EffSeg: Efficient Fine-Grained Instance Segmentation using Structure-Preserving Sparsity
This work addresses efficiency bottlenecks in instance segmentation for computer vision applications, representing an incremental improvement over existing methods.
The paper tackles the problem of inefficient fine-grained instance segmentation by proposing EffSeg with Structure-Preserving Sparsity, achieving similar performance to RefineMask on COCO while reducing FLOPs by 71% and increasing FPS by 29%.
Many two-stage instance segmentation heads predict a coarse 28x28 mask per instance, which is insufficient to capture the fine-grained details of many objects. To address this issue, PointRend and RefineMask predict a 112x112 segmentation mask resulting in higher quality segmentations. Both methods however have limitations by either not having access to neighboring features (PointRend) or by performing computation at all spatial locations instead of sparsely (RefineMask).
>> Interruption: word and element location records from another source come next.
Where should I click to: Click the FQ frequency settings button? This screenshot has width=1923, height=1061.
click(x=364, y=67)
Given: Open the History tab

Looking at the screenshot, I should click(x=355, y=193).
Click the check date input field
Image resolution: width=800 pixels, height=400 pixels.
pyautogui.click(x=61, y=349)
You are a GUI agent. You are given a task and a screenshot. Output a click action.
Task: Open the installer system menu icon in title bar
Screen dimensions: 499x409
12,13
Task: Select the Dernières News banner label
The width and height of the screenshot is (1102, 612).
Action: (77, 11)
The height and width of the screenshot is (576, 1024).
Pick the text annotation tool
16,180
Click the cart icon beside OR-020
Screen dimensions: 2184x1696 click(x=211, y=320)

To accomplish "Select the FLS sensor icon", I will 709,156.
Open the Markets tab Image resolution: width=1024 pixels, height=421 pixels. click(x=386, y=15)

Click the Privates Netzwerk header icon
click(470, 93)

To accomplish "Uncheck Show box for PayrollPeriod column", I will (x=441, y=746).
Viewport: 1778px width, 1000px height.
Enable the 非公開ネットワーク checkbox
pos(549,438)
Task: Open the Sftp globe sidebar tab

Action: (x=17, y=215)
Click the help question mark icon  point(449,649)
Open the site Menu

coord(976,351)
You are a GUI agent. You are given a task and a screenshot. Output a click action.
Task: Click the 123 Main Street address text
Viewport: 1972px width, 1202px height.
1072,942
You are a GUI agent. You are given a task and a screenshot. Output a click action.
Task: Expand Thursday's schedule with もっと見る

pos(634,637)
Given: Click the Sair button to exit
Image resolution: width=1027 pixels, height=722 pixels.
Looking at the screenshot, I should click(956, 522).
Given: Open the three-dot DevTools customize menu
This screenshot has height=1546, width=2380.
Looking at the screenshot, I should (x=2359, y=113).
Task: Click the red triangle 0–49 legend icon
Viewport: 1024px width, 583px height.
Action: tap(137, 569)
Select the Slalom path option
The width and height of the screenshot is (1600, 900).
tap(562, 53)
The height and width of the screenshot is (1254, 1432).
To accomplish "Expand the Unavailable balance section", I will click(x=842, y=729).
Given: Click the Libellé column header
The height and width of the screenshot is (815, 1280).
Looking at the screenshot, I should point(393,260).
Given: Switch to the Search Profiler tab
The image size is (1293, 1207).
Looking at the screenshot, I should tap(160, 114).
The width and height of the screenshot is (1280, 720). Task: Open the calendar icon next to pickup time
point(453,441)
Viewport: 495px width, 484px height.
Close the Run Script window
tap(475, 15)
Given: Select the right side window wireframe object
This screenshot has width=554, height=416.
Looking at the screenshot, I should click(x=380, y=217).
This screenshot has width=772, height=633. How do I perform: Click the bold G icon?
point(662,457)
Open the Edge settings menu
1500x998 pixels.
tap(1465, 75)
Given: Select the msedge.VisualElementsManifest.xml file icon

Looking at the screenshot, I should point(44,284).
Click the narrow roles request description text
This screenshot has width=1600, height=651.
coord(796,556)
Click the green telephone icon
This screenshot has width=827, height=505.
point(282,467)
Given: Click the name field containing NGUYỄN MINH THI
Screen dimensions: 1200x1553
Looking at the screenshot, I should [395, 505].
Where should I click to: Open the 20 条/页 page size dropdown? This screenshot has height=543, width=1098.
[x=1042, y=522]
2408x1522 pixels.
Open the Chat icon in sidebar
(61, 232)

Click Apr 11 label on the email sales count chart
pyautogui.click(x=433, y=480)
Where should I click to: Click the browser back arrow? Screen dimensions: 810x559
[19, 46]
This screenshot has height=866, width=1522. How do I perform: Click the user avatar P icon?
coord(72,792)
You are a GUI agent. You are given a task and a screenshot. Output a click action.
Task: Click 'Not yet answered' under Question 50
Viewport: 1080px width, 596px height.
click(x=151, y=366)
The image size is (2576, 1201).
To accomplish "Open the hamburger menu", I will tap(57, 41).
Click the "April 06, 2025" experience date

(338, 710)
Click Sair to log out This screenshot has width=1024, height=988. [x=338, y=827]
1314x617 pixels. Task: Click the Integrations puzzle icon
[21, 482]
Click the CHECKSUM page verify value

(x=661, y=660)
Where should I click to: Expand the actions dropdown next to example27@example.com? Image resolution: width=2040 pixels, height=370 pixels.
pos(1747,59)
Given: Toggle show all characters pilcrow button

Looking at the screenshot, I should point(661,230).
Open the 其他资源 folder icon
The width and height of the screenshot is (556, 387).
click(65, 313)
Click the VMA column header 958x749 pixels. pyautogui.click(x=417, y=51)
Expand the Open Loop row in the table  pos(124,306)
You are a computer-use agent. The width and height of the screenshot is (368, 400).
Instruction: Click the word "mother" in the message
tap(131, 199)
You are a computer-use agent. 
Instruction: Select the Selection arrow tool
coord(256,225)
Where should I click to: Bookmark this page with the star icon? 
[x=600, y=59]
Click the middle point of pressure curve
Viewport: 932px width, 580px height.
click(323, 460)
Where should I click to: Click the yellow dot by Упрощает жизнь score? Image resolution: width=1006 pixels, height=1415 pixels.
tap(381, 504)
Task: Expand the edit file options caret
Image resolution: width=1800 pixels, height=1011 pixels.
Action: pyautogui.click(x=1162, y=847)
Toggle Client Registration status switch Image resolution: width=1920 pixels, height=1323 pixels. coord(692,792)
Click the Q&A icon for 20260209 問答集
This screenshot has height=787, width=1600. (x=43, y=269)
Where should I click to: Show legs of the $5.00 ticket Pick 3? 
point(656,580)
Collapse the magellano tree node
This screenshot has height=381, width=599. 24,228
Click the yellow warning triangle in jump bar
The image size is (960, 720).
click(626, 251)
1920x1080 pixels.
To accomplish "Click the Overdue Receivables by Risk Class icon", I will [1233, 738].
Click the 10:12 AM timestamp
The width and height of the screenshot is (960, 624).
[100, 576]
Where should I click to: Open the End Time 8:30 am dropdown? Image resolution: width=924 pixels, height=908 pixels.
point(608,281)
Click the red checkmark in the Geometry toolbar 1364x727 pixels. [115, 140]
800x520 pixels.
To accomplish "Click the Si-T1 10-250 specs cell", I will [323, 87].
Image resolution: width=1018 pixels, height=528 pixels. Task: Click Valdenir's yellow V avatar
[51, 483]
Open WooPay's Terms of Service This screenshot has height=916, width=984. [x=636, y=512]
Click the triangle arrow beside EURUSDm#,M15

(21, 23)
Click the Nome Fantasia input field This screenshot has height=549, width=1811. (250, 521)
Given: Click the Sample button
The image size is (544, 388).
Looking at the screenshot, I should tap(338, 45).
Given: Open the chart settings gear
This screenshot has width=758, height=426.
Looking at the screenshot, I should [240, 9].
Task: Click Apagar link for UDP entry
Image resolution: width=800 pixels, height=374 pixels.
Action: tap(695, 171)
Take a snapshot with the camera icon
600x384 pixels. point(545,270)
In this work, we propose EffSeg performing fine-grained instance segmentation in an efficient way by using our Structure-Preserving Sparsity (SPS) method based on separately storing the active features, the passive features and a dense 2D index map containing the feature indices. The goal of the index map is to preserve the 2D spatial configuration or structure between the features such that any 2D operation can still be performed. EffSeg achieves similar performance on COCO compared to RefineMask, while reducing the number of FLOPs by 71% and increasing the FPS by 29%. Code will be released.